_GIVEN DATA_
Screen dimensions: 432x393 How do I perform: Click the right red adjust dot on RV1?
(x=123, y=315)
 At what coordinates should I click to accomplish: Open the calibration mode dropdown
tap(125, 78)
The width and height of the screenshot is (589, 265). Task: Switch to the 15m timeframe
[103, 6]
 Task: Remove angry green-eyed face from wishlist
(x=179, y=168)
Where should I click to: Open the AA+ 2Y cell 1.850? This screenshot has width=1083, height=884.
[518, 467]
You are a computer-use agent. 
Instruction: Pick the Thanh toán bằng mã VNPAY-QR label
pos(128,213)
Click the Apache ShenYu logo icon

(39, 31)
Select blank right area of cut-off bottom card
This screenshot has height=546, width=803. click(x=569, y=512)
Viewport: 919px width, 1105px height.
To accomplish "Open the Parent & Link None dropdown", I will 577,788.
...
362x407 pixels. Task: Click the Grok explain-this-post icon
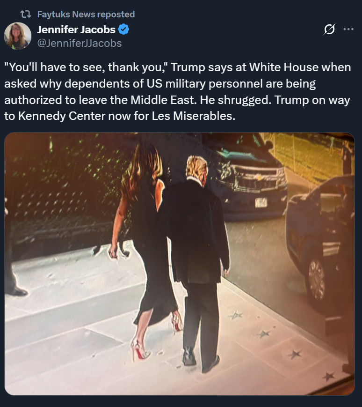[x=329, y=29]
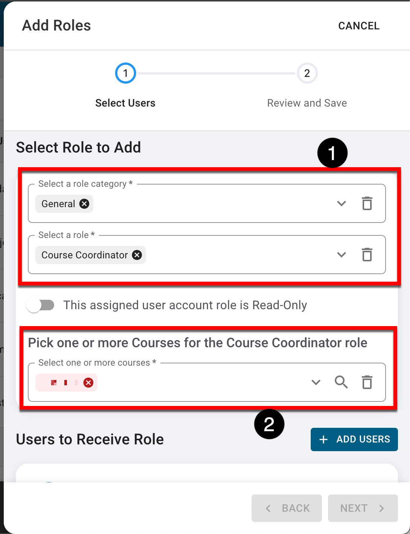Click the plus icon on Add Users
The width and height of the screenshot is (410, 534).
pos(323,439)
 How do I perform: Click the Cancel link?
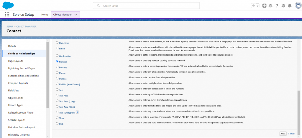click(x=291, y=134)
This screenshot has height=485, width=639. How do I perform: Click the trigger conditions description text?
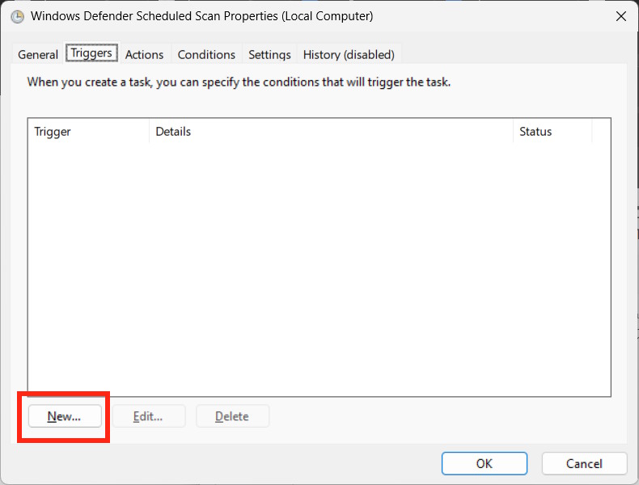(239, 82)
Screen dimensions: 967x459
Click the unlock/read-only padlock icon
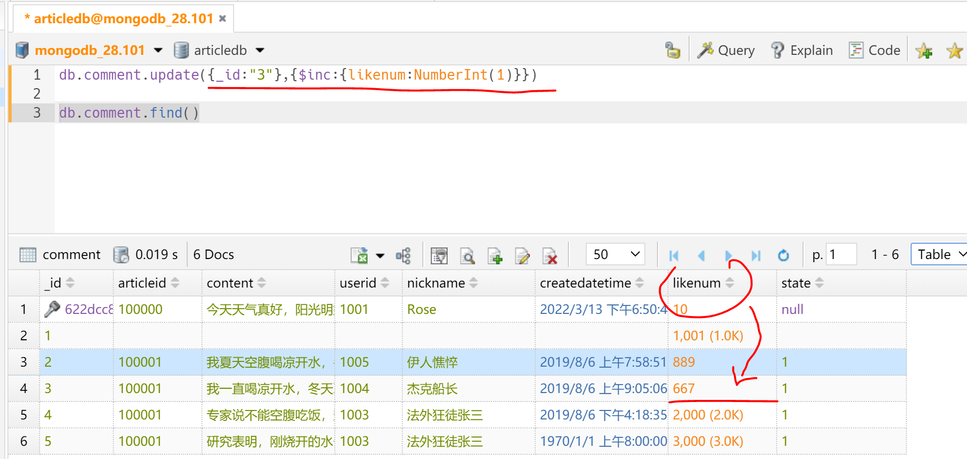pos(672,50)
...
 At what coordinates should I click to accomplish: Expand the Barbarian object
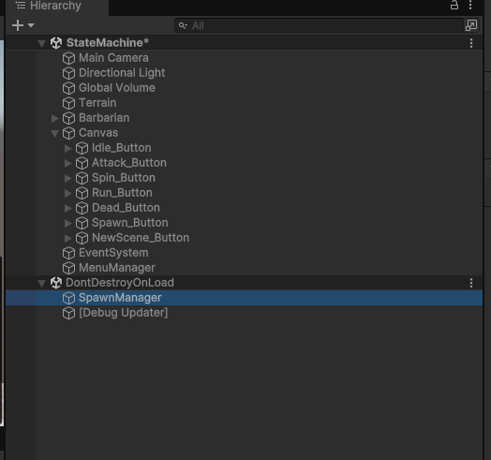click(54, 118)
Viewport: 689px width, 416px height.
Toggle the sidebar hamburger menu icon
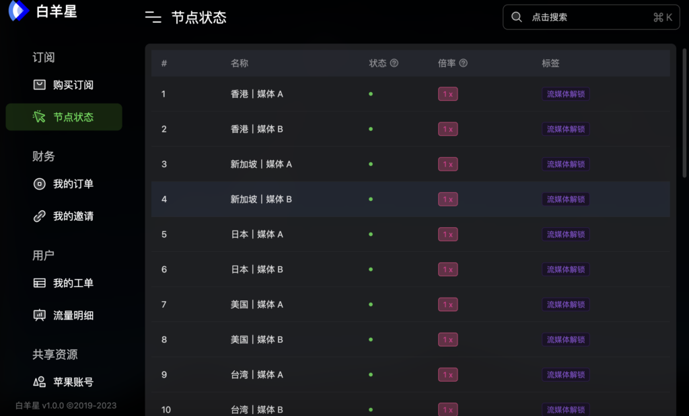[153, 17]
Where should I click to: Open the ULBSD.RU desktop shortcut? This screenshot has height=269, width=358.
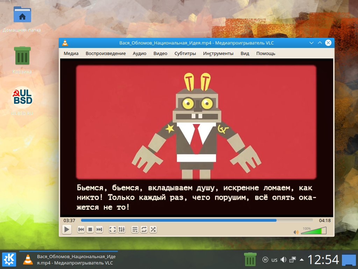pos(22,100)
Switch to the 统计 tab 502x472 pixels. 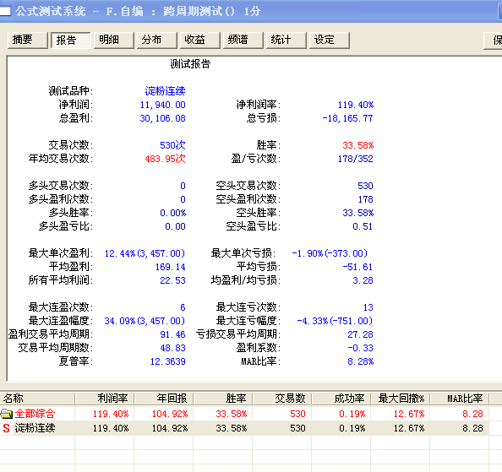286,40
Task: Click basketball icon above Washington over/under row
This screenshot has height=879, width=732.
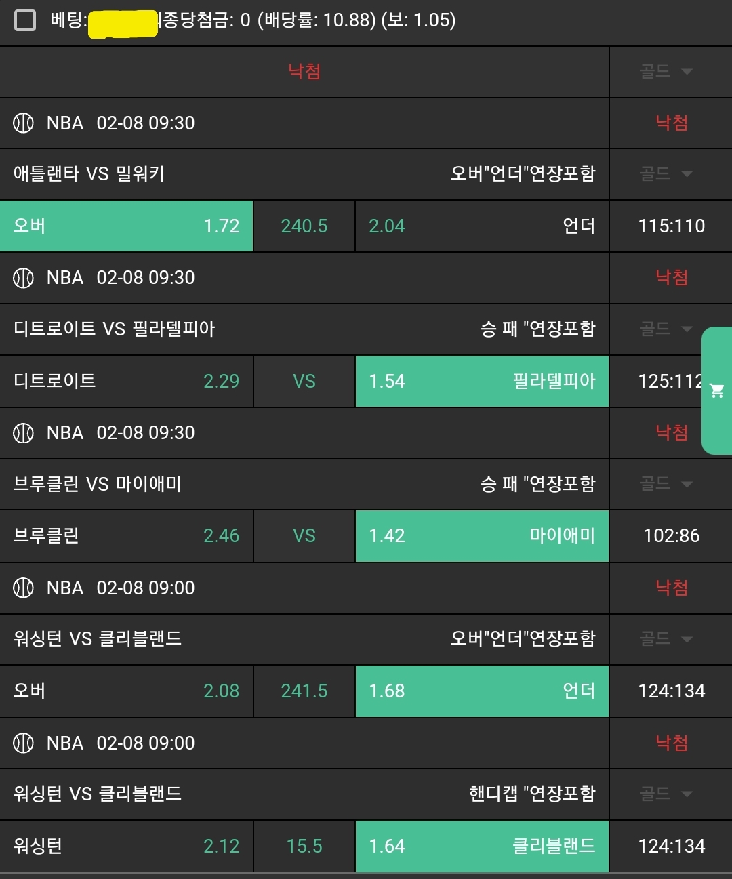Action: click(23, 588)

_TASK ITEM_
Copy all lines above where "Viewport" is present.

_ANSWER TO THIS TASK_
Viewport: 919px width, 1105px height.
Viewport: 689px width, 416px height.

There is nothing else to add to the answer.